SUPPLIED MATERIAL:
★ ★ ★ ★

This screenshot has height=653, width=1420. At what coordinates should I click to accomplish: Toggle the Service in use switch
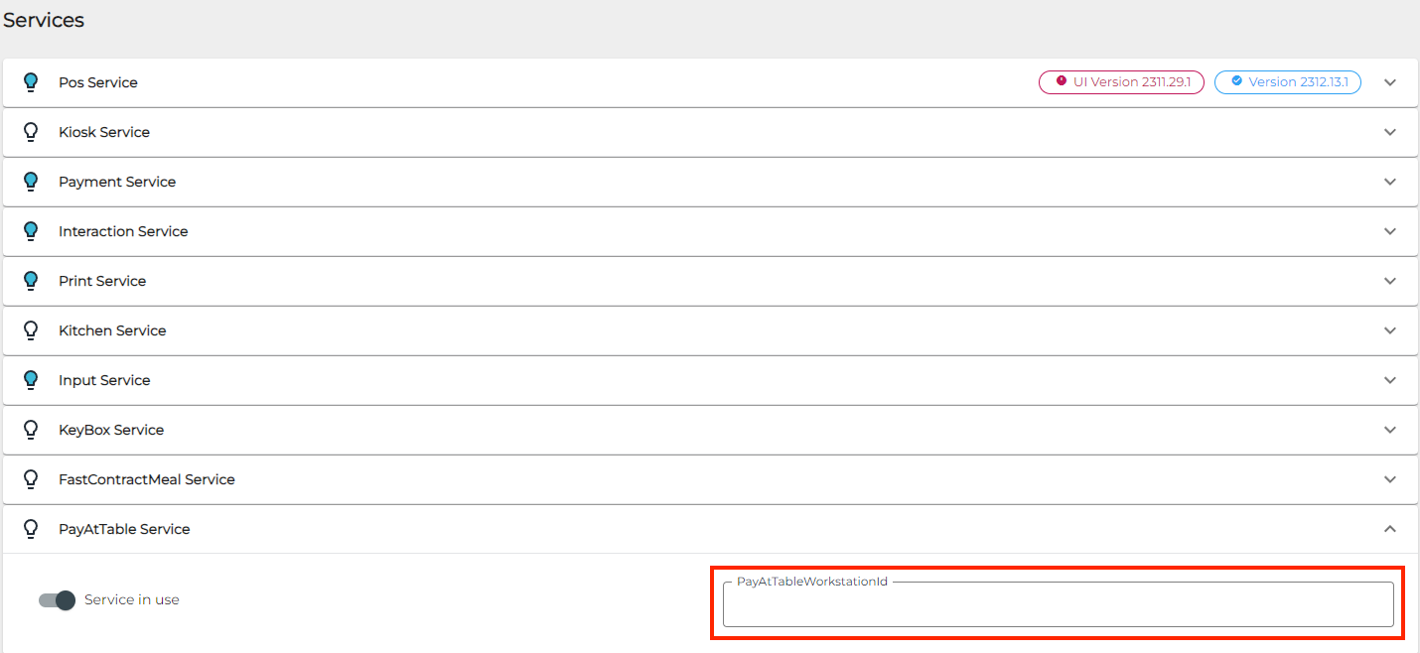coord(58,600)
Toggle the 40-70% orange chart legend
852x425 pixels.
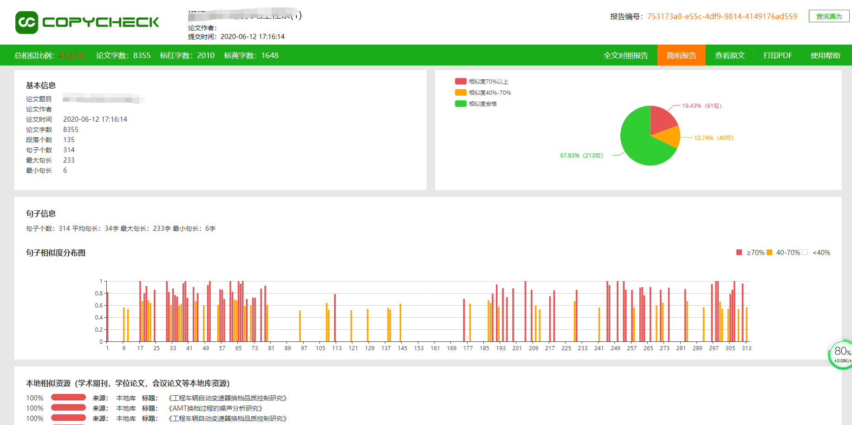(769, 252)
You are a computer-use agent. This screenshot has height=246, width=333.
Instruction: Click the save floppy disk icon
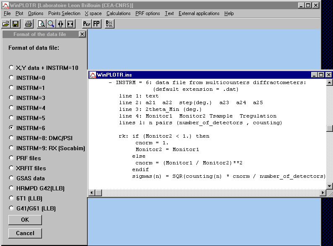(16, 24)
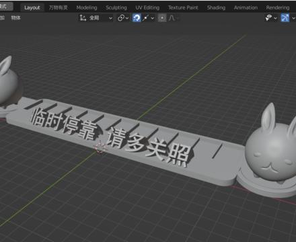Click the transform orientation axes icon

[83, 18]
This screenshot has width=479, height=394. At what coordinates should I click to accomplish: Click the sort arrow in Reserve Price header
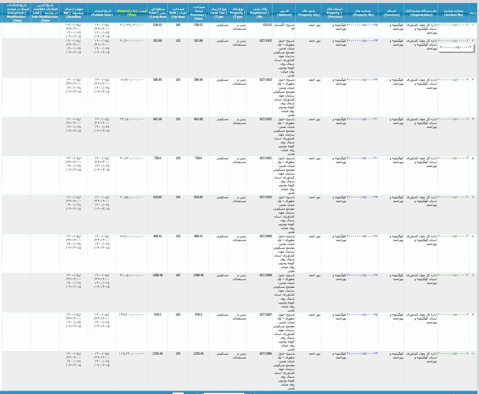pos(119,15)
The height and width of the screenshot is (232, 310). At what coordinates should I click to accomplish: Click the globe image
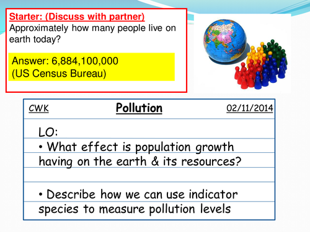pos(224,41)
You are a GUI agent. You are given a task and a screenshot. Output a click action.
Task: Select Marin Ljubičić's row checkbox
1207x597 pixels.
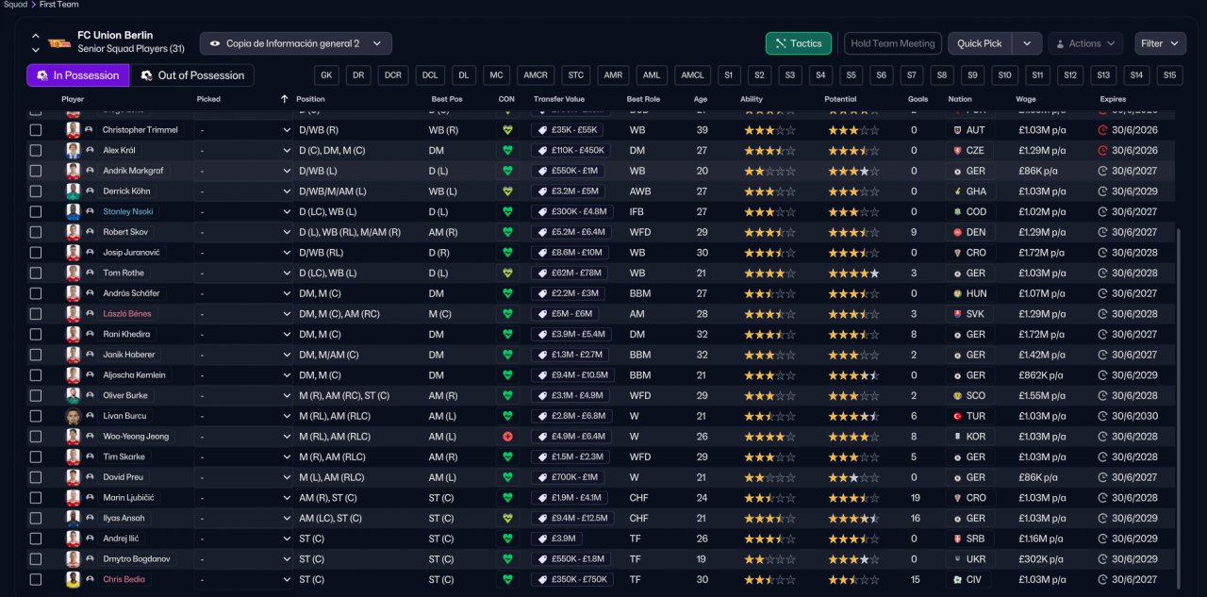[x=36, y=498]
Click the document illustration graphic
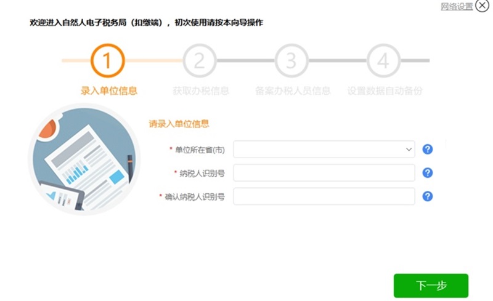493x301 pixels. point(84,159)
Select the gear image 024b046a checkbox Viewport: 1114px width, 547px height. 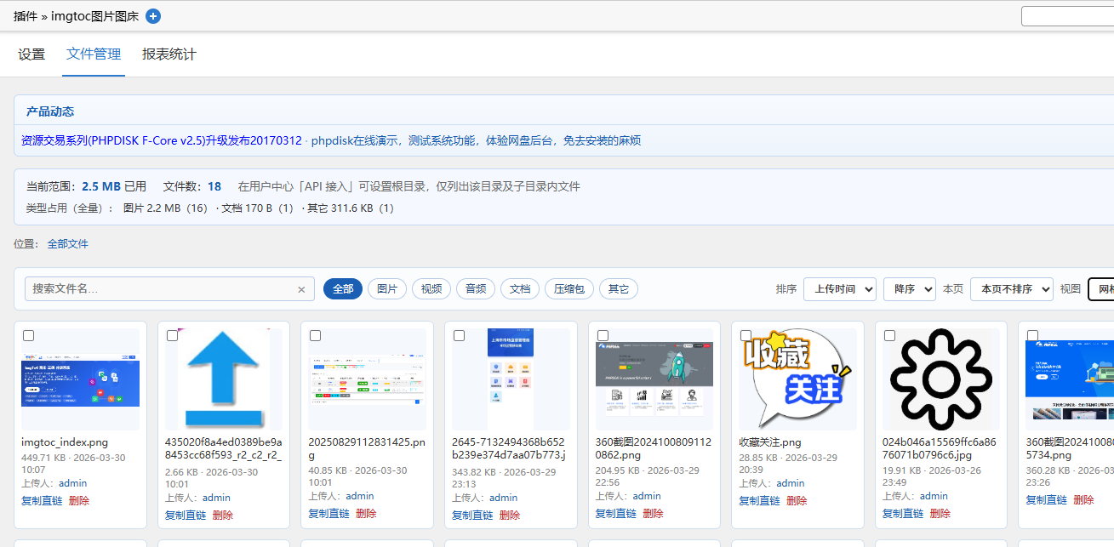tap(889, 333)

★ ★ ★ ★

PROBLEM STATEMENT:
Give exactly those lines of the listing that run from its first line through the line with "You are a computer-use", leaving each picture out.

SOLVED EXERCISE:
This screenshot has height=653, width=1420. At what coordinates should I click to accomplish: Toggle the Service in use switch
coord(58,600)
Toggle the 40-70% orange chart legend
852x425 pixels.
(769, 252)
You are a computer-use agent. This screenshot has height=246, width=333.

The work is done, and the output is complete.